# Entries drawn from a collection
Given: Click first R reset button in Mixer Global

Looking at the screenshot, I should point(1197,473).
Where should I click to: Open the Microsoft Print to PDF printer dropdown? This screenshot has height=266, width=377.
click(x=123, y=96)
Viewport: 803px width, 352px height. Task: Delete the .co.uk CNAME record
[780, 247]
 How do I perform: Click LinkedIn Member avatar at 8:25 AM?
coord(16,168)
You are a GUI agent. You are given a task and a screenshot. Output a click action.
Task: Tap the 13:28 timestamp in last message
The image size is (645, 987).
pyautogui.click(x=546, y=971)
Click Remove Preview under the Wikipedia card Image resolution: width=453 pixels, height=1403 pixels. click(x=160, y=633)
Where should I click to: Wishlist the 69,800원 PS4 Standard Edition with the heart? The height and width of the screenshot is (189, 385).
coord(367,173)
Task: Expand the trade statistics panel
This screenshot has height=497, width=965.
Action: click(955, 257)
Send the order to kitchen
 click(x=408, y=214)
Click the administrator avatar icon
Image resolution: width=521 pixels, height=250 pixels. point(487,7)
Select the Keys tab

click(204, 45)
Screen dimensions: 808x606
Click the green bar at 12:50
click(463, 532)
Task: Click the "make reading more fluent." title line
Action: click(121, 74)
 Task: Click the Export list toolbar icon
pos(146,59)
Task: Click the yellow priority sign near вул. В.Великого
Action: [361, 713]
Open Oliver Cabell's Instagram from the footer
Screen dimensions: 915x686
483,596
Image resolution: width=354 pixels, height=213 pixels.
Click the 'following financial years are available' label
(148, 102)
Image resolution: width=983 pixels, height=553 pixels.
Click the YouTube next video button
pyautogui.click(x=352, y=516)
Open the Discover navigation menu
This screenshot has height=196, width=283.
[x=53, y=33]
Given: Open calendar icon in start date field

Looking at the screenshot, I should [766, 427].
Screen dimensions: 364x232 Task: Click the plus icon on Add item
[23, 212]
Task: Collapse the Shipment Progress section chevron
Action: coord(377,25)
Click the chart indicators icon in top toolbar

# WORK TO BE COMPLETED
Lay out the lines above as a Markdown table with two columns, No. and Line. Number each row, and skip the blank lines.

# TASK RESPONSE
| No. | Line |
|---|---|
| 1 | Given: Click first R reset button in Mixer Global |
| 2 | Looking at the screenshot, I should point(1197,473). |
| 3 | Where should I click to: Open the Microsoft Print to PDF printer dropdown? This screenshot has height=266, width=377. |
| 4 | click(x=123, y=96) |
| 5 | Viewport: 803px width, 352px height. Task: Delete the .co.uk CNAME record |
| 6 | [780, 247] |
| 7 |  How do I perform: Click LinkedIn Member avatar at 8:25 AM? |
| 8 | coord(16,168) |
| 9 | You are a GUI agent. You are given a task and a screenshot. Output a click action. |
| 10 | Task: Tap the 13:28 timestamp in last message |
| 11 | The image size is (645, 987). |
| 12 | pyautogui.click(x=546, y=971) |
| 13 | Click Remove Preview under the Wikipedia card Image resolution: width=453 pixels, height=1403 pixels. click(x=160, y=633) |
| 14 | Where should I click to: Wishlist the 69,800원 PS4 Standard Edition with the heart? The height and width of the screenshot is (189, 385). |
| 15 | coord(367,173) |
| 16 | Task: Expand the trade statistics panel |
| 17 | This screenshot has height=497, width=965. |
| 18 | Action: click(955, 257) |
| 19 | Send the order to kitchen |
| 20 |  click(x=408, y=214) |
| 21 | Click the administrator avatar icon |
| 22 | Image resolution: width=521 pixels, height=250 pixels. point(487,7) |
| 23 | Select the Keys tab |
| 24 | click(204, 45) |
| 25 | Screen dimensions: 808x606 |
| 26 | Click the green bar at 12:50 |
| 27 | click(463, 532) |
| 28 | Task: Click the "make reading more fluent." title line |
| 29 | Action: click(121, 74) |
| 30 |  Task: Click the Export list toolbar icon |
| 31 | pos(146,59) |
| 32 | Task: Click the yellow priority sign near вул. В.Великого |
| 33 | Action: [361, 713] |
| 34 | Open Oliver Cabell's Instagram from the footer |
| 35 | Screen dimensions: 915x686 |
| 36 | 483,596 |
| 37 | Image resolution: width=354 pixels, height=213 pixels. |
| 38 | Click the 'following financial years are available' label |
| 39 | (148, 102) |
| 40 | Image resolution: width=983 pixels, height=553 pixels. |
| 41 | Click the YouTube next video button |
| 42 | pyautogui.click(x=352, y=516) |
| 43 | Open the Discover navigation menu |
| 44 | This screenshot has height=196, width=283. |
| 45 | [x=53, y=33] |
| 46 | Given: Open calendar icon in start date field |
| 47 | Looking at the screenshot, I should [766, 427]. |
| 48 | Screen dimensions: 364x232 Task: Click the plus icon on Add item |
| 49 | [23, 212] |
| 50 | Task: Collapse the Shipment Progress section chevron |
| 51 | Action: coord(377,25) |
| 52 | Click the chart indicators icon in top toolbar |